Katie Robinson is a medical writer based in New York.

A small phase II study of short-term daily fixed-dose isoquercetin use in adults with steady-state sickle cell disease (SCD) did not meet its primary endpoint of lowering plasma soluble P-selectin (sP-selectin), but exposure to the inexpensive oral flavonoid was associated with a reduction in several thromboinflammatory biomarkers. The study, published in Blood Advances, also confirmed that using isoquercetin was safe for these patients.

“Systemic anticoagulants are used to prevent and treat venous thromboembolism in patients with SCD, but they are associated with bleeding complications,” explained corresponding author Arun S. Shet, MD, PhD, of the National Heart, Lung, and Blood Institute in Bethesda, Maryland. “By posing no additional bleeding risk, isoquercetin represents a potential paradigm shift for managing thrombotic vascular complications in SCD.”

Isoquercetin treatment lowered thrombosis biomarkers and prevented clinical thrombosis in a small study of patients with cancer. However, the effect of isoquercetin on thromboinflammation in SCD has not been previously studied. Dr. Shet and colleagues tested its safety and efficacy to modulate thromboinflammatory pathophysiology in SCD.

The randomized, double-blind, placebo-controlled trial included 46 adults (mean age = 40 years; 56% female) with steady-state SCD, defined as having no significant complications or a blood transfusion within two months of the baseline visit. Most participants had the HbSS genotype and received disease-modifying therapy with hydroxyurea (75%; average dose = 18 mg/kg). Between November 19, 2019, and July 7, 2022, the patients were randomized 1:1 to receive 1,000 mg of isoquercetin or placebo for four weeks. The primary outcome was the post-treatment change from baseline in sP-selectin. The researchers also assessed safety as a secondary outcome. One participant in each group was excluded because of screening or follow-up failure.
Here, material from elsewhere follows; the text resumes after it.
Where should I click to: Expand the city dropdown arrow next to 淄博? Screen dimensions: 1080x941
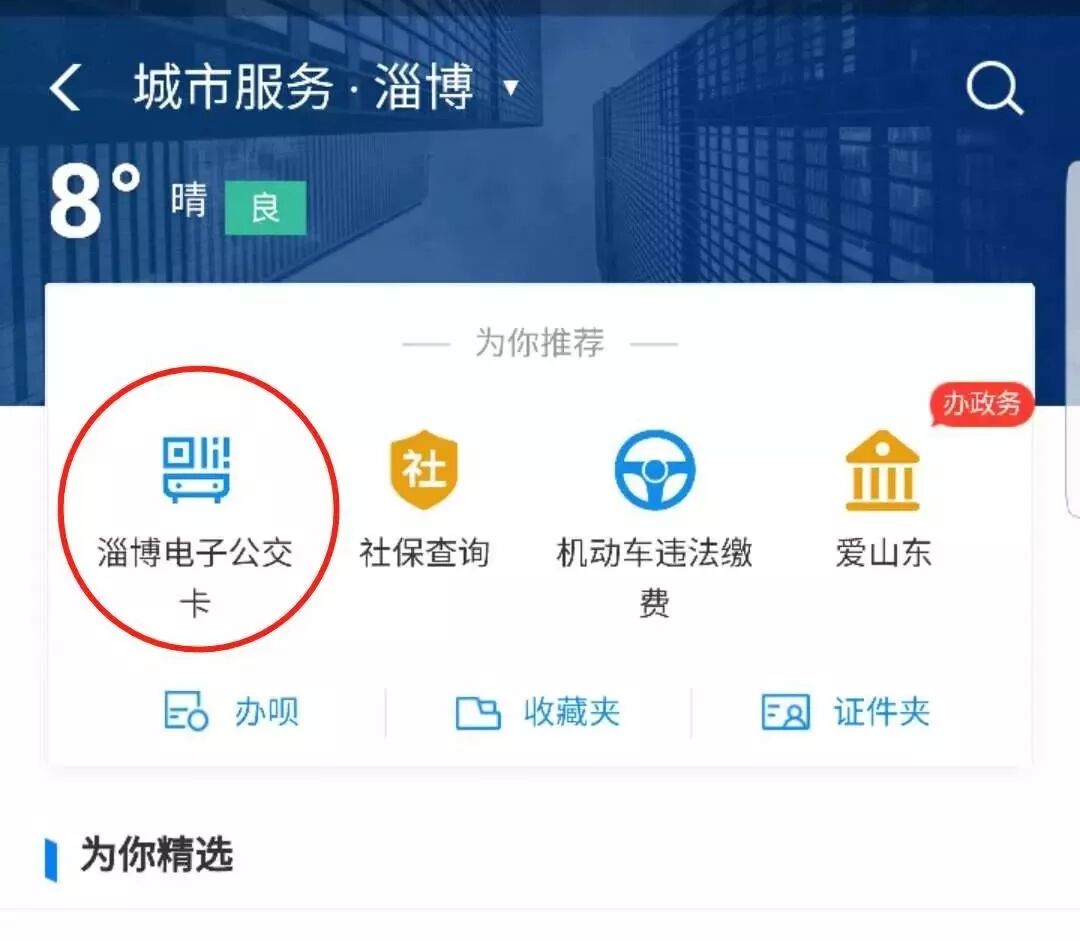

After 28 to 35 days of treatment, no significant difference was found in the mean change of sP-selectin between groups (isoquercetin = 0.10 ± 6.53 vs. placebo = 0.74 ± 4.54; p=0.64). During the intervention period, 22% of the participants experienced acute vaso-occlusive crises (VOC; five in each group). No significant difference was found in the mean change of sP-selectin between groups after excluding patients who experienced acute VOC (p=0.61).
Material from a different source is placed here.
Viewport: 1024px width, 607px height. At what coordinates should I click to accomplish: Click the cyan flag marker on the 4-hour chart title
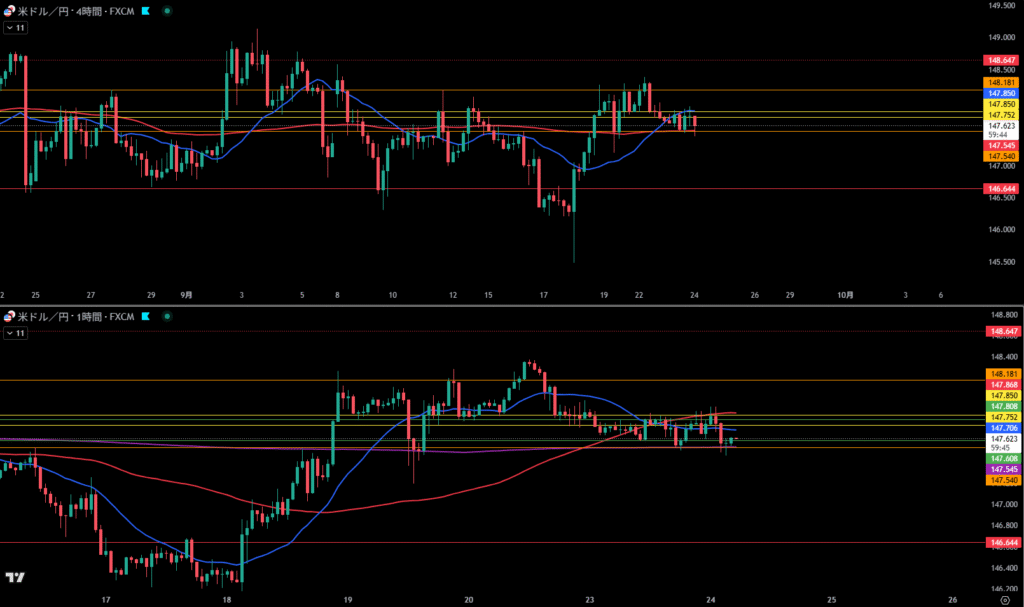146,10
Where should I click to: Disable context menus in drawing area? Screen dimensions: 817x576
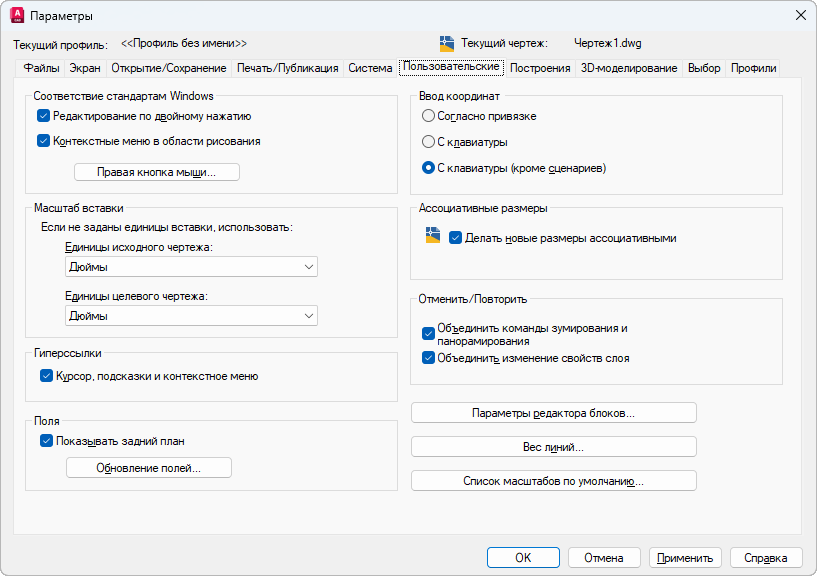(x=44, y=141)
In patients who received isoquercetin, whole blood coagulation and collagen-induced platelet aggregation were significantly reduced from the baseline (p=0.03 for both). These effects persisted after the exclusion of the two participants in each group who were receiving anticoagulants or the three participants in each group who were receiving aspirin. Inducible mononuclear cell tissue factor gene expression and plasma protein disulfide isomerase reductase were also significantly inhibited in patients who received isoquercetin (p=0.003 and p=0.02, respectively). Isoquercetin treatment did not affect D-dimers or thrombin-antithrombin complexes (p=0.81 and p=0.91, respectively). Isoquercetin was well tolerated. None of the 21 adverse events (AEs) or 14 serious AEs reported were attributable to the drug.

“Daily fixed-dose isoquercetin was safe and modulated thromboinflammatory pathophysiology in patients with SCD with no observed increase in either acute VOC or bleeding,” Dr. Shet said.

Limitations to the study include the small number of participants and the use of fixed instead of escalating dose isoquercetin, which may have hampered the detection of the differences in plasma sP-selectin.

“Although the trial did not meet its endpoint of lowering plasma sP-selectin, it showed that exposure to isoquercetin was associated with a reduction in several thromboinflammatory biomarkers. Therefore, trials of higher-dose isoquercetin for more extended treatment durations may show benefit in attenuating thromboinflammatory pathophysiology in patients with SCD,” Dr. Shet said.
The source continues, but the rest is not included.